Business Voice revenue increased by 2% from the third quarter of 2004 and 3% sequentially due to strength in the wholesale and affiliate voice services. Our Cable Network Operator business continues to do well. We are on track to meet our guidance of at least a hundred million dollars in revenue in 2005. At the end of the third quarter, we surpassed 600,000 cable voice subscribers. Consumer Voice revenue was steady in the third quarter on a sequential basis but was 27% lower versus one year ago, due to reduced volume and rate declines. This is merely a continuation of recent trends as more traffic goes wireless. Consumer Long Distance Voice revenue is now less than 10% of total Long Distance revenue and 1% of the Company's consolidated revenues. This compares very favorably to our industry peers. Revenue from Data Services declined at recent historical rates down 4% for the quarter and down 6% on a year-over-year basis caused by lower frame relay broadband and ATM revenues. These declines were partially offset by higher revenues from our Managed Network Services.
The Company's Internet revenues were approximately 6% higher sequentially, and 4% higher than one year ago. The annual increase of Internet revenues are somewhat massed by the effects of exiting the Dial IP business. As customers migrate from ATM and frame relay to more efficient MPLS networks, our dedicated IP business grew 6% sequentially and 20% year-over-year. Our market advantage is in our multi-tasking capability. The ability to run Voice Data and video through the same platform and our scalable class of services offered. We are very pleased with customer demand for MPLS services in the quarter and we expect this trend to continue as customers realize substantial operating efficiencies available from this service. The Long Distance business delivered solid profitability for the third quarter. Adjusted OIBDA for the third quarter was $285 billion. This was a 8% sequential increase, but a 6% decline from the same period last year. In the quarter, the adjusted OIBDA margin was 16.4%, which compares favorably to second quarter margin of 15.3% but is slightly down from the 16.7% margin, which we reported one year ago. Lower gross margins and higher advertising expenses in the quarter were offset by savings from general cost controls and reduced bad debt expense.
Finally, we continue a selective investments in the growth area of our Long Distance business and maintain our industry leading position in our appropriate return on the capital deployed. We have increased our guidance slightly for full year LD CapEx, and this reflects growing demand for MPLS Services, Cable Voice Services, and replacing CapEx from hurricane damage. In the quarter, Long Distance capital expenditures was $83 million. Adjusted OIBDA exceeded capital expenditures by over $200 million for the quarter. On a year-to-date basis OIBDA is running approximately $590 million ahead of our capital adjustments. Now we'll turn to Slide 21 for an update on update on Local and I'm pleased to hand it off to Dan Hesse.
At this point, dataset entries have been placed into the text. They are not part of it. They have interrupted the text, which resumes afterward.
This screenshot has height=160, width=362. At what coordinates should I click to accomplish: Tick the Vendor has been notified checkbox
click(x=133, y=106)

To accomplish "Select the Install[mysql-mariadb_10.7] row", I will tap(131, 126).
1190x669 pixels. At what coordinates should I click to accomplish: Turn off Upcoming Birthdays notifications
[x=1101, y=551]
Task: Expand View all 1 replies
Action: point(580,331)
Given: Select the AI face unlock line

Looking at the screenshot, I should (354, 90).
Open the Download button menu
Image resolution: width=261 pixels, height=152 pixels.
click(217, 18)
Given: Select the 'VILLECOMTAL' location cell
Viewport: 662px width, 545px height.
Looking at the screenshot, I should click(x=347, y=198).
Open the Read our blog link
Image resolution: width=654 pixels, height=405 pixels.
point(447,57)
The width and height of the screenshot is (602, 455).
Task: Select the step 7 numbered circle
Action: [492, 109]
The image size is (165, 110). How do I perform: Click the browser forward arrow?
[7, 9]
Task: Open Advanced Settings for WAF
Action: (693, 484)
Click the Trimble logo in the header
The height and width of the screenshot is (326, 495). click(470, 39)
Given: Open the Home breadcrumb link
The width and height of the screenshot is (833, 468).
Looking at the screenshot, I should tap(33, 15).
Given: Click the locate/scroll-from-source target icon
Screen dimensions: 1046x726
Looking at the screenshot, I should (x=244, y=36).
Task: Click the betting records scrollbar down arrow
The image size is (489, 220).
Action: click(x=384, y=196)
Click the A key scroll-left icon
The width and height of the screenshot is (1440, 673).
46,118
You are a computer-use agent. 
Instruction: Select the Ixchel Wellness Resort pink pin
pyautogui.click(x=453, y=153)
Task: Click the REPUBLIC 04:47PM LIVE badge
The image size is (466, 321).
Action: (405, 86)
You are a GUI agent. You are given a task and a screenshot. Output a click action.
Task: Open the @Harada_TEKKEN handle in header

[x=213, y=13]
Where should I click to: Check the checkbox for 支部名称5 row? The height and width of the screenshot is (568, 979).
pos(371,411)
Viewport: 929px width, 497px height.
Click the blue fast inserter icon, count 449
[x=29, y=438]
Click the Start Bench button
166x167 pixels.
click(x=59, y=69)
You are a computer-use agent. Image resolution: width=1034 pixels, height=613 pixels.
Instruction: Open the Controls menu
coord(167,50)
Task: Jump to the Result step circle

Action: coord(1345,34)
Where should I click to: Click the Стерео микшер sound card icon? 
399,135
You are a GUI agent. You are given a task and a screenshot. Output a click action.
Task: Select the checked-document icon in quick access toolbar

Dan.
Dan Hesse, CEO Local Telecommunications Division
Thanks Len and good morning, everyone. To many of you in the investment community I've worked with before, and to those I haven't, I look forward to having a strong and open relationship with you going forward. I've been here for four and a half months and for two quarterly results releases, and this quarter is no exception to the string of strong quarters you have come to expect from Sprint's Local division. I have thoroughly enjoyed working with Mike Fuller and the outstanding team he's assembled to lead the new Local Company, which is what we call ourselves internally until we choose a new name. Before talking about the third quarter, I'd like to make a few comments. Even though I'm pleased with our performance, we will have to be a much more effective competitor in the future if we intend to grow. With business customers, we are now holding our own. We're with standing what Cluck and cable competition have to offer. The separation from Sprint Nextel should give us the opportunity to improve here by allowing us to focus business sales resources more intentionally on our local markets and products and apply those resources more effectively against small and SOHO businesses what some call down market. Our wholesale businesses customers continue to perform well, and we intend to be the facilities-based carrier of choice in our territories.
The consumer market's going to be more challenging. Revenue and excess line losses are accelerating as cable voice competition and wireless substitution become larger factors in the marketplace. In addition to doing a better job of retaining our current customers, we plan to be more aggressive and proactive in increasing new line orders, for example, reaching out to people moving into or within our territories and winning back customers from competition. We intend to build more direct and indirect channels to go to market with. We have a once in a lifetime opportunity to create a new name, a new image, and a new brand next year and we do not intend to squander it. We're working hard to bring new offers and capabilities to the market next year that will set us apart. This will not be simple, as in this short time frame, our team must also deliver strong results and simultaneously separate from Sprint Nextel, which, in itself, is a very resource intensive and complex endeavor.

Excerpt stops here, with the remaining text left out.